WORK TASK ▸ Locate the line that contains "This screenshot has width=1456, height=821." in the entries below, then repeat it and every following line through the line that contains "Task: Select the red -1.24% change value", exactly, and no others.
DATA section start
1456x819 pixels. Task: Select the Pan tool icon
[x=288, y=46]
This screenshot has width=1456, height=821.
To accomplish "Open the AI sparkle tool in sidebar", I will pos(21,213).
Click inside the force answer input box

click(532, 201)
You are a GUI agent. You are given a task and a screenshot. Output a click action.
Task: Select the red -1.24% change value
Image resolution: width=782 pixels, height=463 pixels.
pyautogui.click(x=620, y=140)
DATA section end
DATA section start
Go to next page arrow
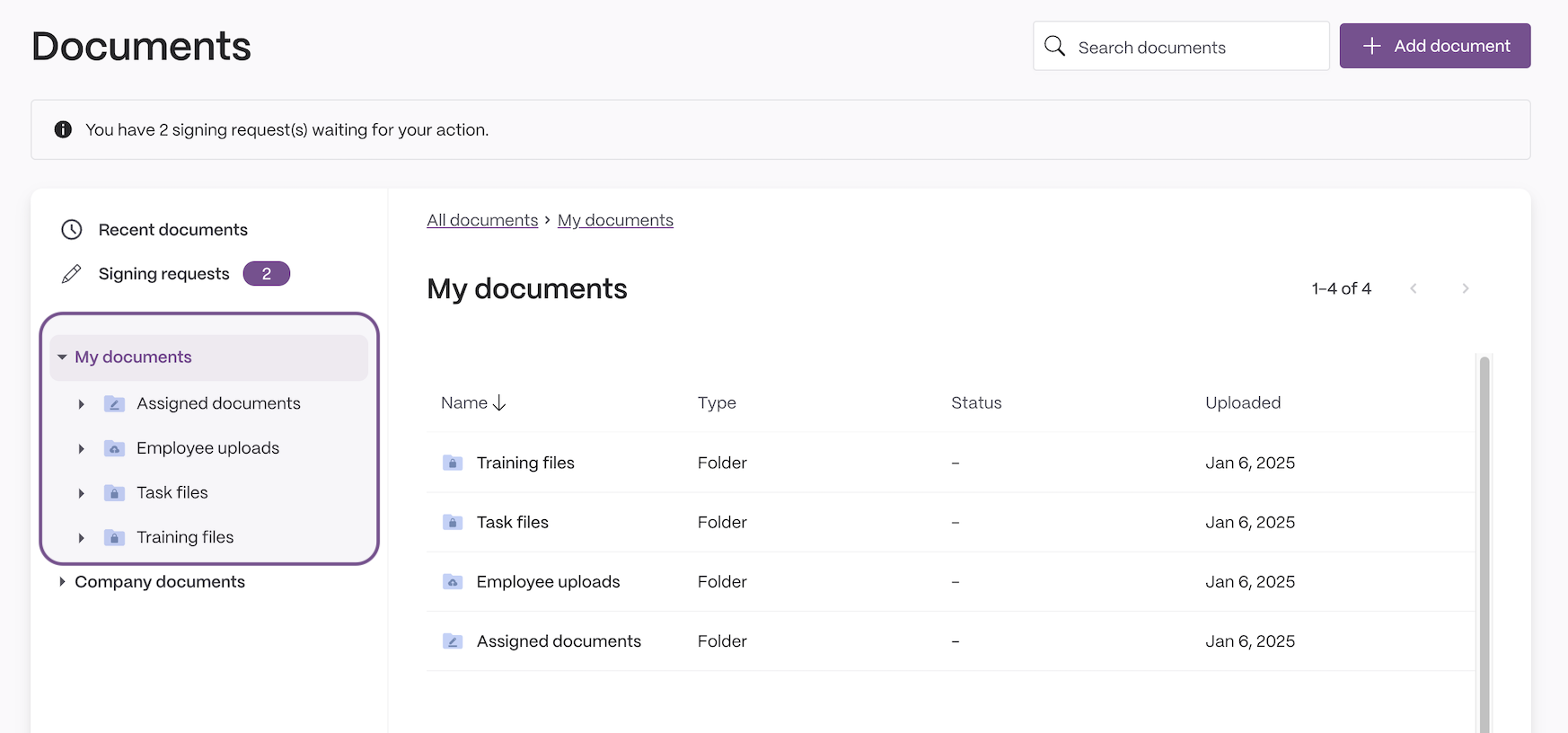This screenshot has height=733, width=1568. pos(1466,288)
DATA section end
DATA section start
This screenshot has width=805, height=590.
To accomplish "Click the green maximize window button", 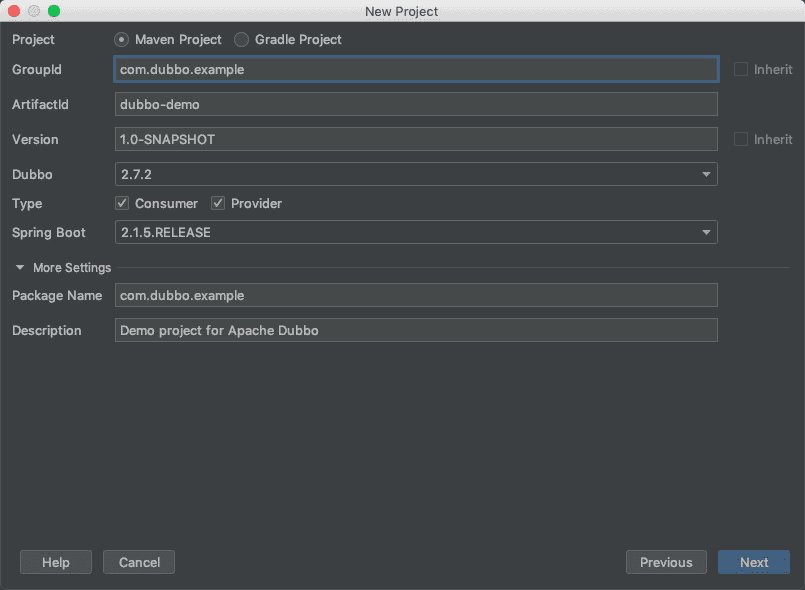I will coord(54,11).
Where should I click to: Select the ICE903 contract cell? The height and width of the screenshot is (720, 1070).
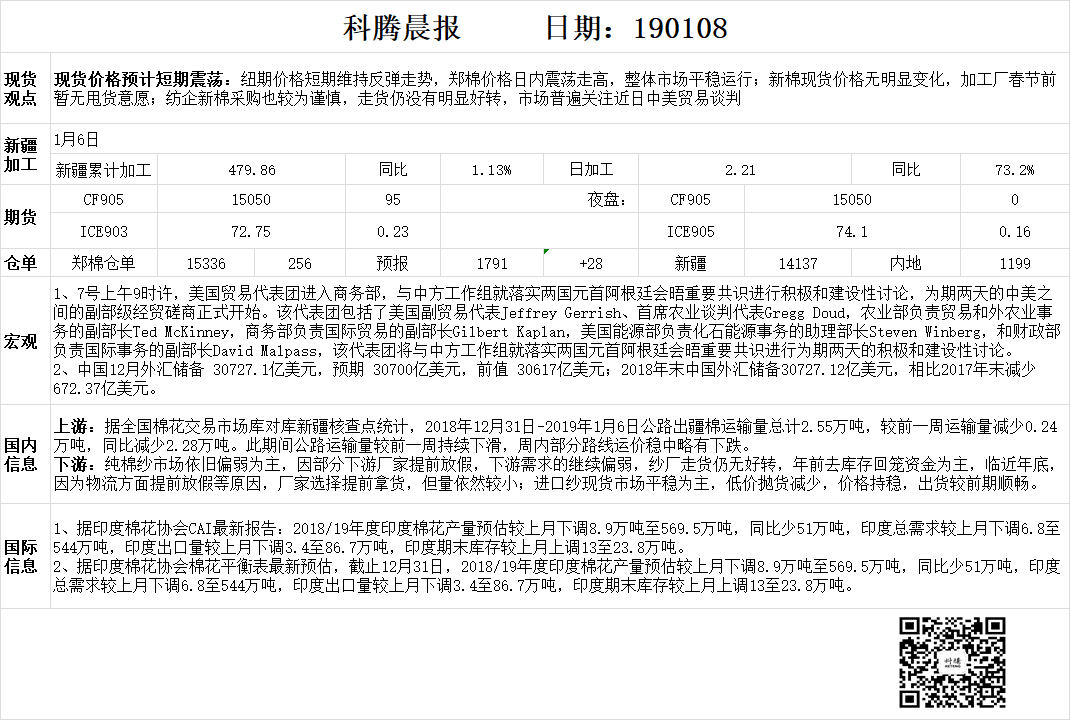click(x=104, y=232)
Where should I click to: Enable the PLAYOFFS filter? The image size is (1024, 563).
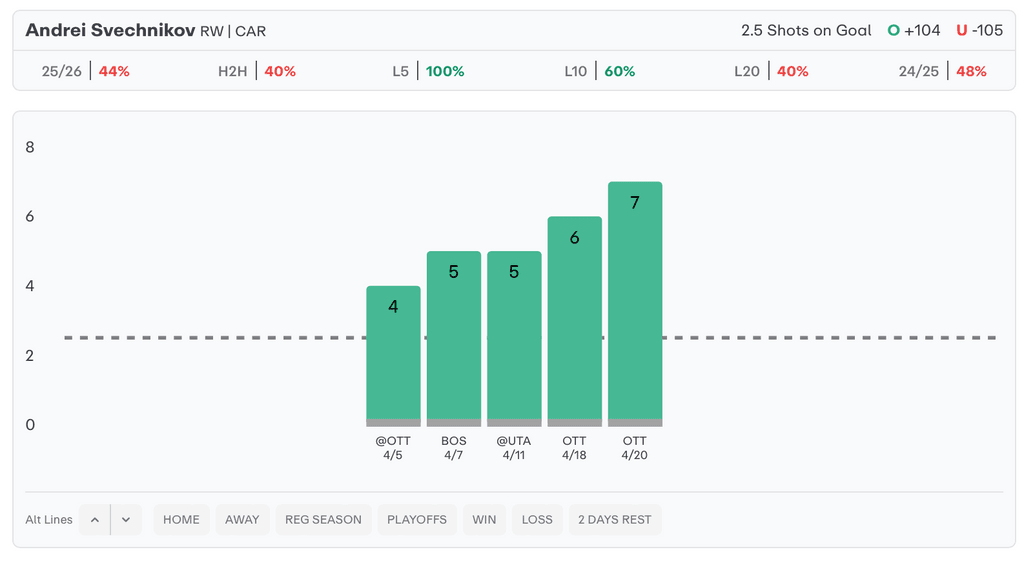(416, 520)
DATA section end
SOLUTION TO THIS TASK ▸
This screenshot has width=1456, height=821.
To accomplish "Open the AI sparkle tool in sidebar", I will pos(21,213).
Click inside the force answer input box

click(532, 201)
You are a GUI agent. You are given a task and a screenshot. Output a click action.
Task: Select the red -1.24% change value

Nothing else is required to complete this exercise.